Mercury emitters rush to meet new U.S. rules

USA Today – October 29, 2007
http://www.usatoday.com/news/health/2007-10-29-mercury-emitters_N.htm
By Larry Wheeler, Gannett News Service
CHESTER, Va. — The big power plant that hugs the shoreline of the winding James River just south of Richmond is getting bigger.

Construction of a sprawling pollution-control project will almost double the size of Dominion Resources’ Chesterfield plant, which supplies electricity to about 300,000 homes and businesses in central Virginia.

When it’s all over, the complex — including metal towers, a tile-lined wet scrubber and a towering new chimney — will cut the plant’s emissions of mercury and other pollutants by an estimated 90%.

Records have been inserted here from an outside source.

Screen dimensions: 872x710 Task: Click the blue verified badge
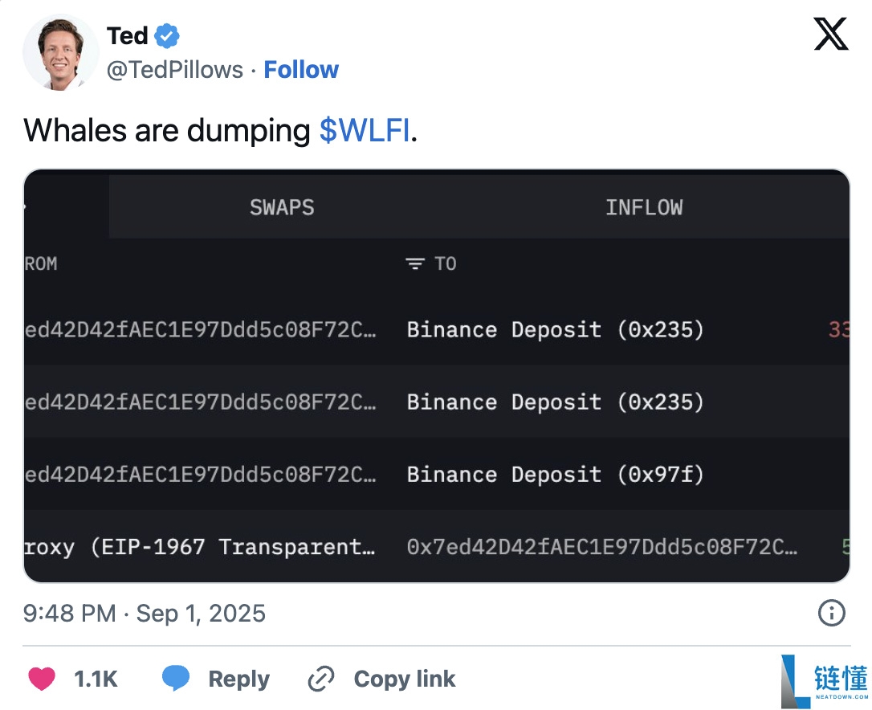(x=167, y=36)
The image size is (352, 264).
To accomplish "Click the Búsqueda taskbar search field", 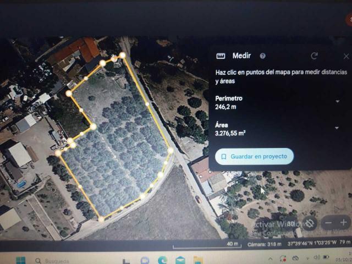I will [54, 261].
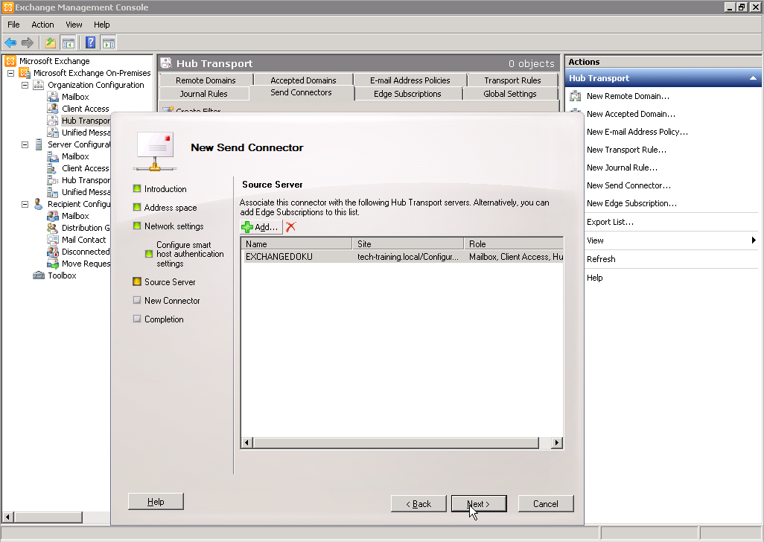The image size is (764, 542).
Task: Collapse the Organization Configuration tree node
Action: 25,85
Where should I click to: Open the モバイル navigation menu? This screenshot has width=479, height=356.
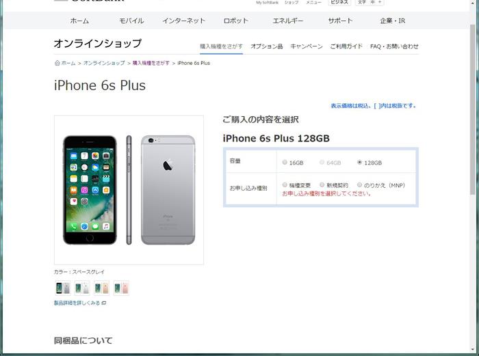coord(131,20)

Just six years ago, the coal-burning plant was one of the nation’s largest mercury polluters, releasing 1,300 pounds of the metal into the air. But even before the new pollution controls could be installed, the plant’s mercury output was cut to 360 pounds in 2005. While the plant is now burning coal that is lower in mercury content, part of the reduction is explained by more accurate emissions estimates.

The work is part of a $2 billion investment that Dominion committed to after reaching a settlement in 2003 with the Environmental Protection Agency, which threatened to sue the company over emissions.

That decision put Dominion in front of the rest of the industry, now rushing to install similar pollution-control equipment to meet federal and state regulations.

“For us, the right decision was to go early,” says David Heacock, a senior vice president with Dominion.

Preparing for new standards

From Pennsylvania to Texas, power plants — and other industries that release mercury into the air — are trying to clean up their smokestacks as new federal and state emissions regulations loom. The EPA’s new Clean Air Mercury Rule, effective in 2010, gives energy companies until 2018 to cut mercury emissions to an industrywide 15 tons.

The nation’s biggest industrial source of mercury air emissions in 2005 was the Martin Lake Steam Electric Station and Lignite Mine in eastern Texas, according to a USA TODAY analysis of the most recent EPA Toxics Release Inventory.

The Martin Lake plant’s trio of 1970s-era coal-burning boilers poured 1,705 pounds of mercury and mercury compounds into the air in 2005, slightly more than the nation’s next biggest mercury emitter, the Barrick Goldstrike Mine in northern Nevada.

“These are large plants that are running all the time, so they have larger emissions,” says Tom Kleckner, a spokesman for Luminant Power, which owns the Martin Lake plant and several others also high on the list of mercury emitters.

The company has committed $500 million for new pollution-control devices specifically targeting mercury emissions, Kleckner says.

The company predicts a 20% cut in mercury emissions by 2011, even as it adds three new coal-burning plants to its current fleet of nine, Kleckner says.

Coal-burning power plants aren’t the only large-scale sources of mercury emissions. Gold mines, cement kilns, chlor-alkali plants and steel mills also release large amounts. There are no federal mercury emissions regulations for those industries.

At the Barrick Goldstrike Mine, near Elko, Nev., mercury air emissions have already been reduced from levels reported in 2005, says Rich Haddock, a company vice president. After a new device was installed on a mine kiln, mercury air emissions dropped to 625 pounds in 2006, according to a draft of EPA’s 2006 Toxics Release Inventory.

Nevada has a mercury emissions-control regulation specific to mining operations.

An explosion of emissions

Mercury emissions from the Ash Grove Cement Co. plant near Durkee, Ore., appear to have exploded from less than 200 pounds in 2000 to 1,539 pounds in 2005, according to TRI data. Last year, the eastern Oregon cement plant released even more mercury into the air — 2,582 pounds, according to the EPA’s draft.

The growth reflects increasingly accurate real-time measurements of the mercury escaping from plant chimneys, says Fran Streitman, Ash Grove’s vice president for environmental affairs.

In late September, Ash Grove officials announced plans to invest $15 million to install an experimental mercury pollution-control device on their Durkee plant.

The EPA is developing mercury emissions standards for the cement industry.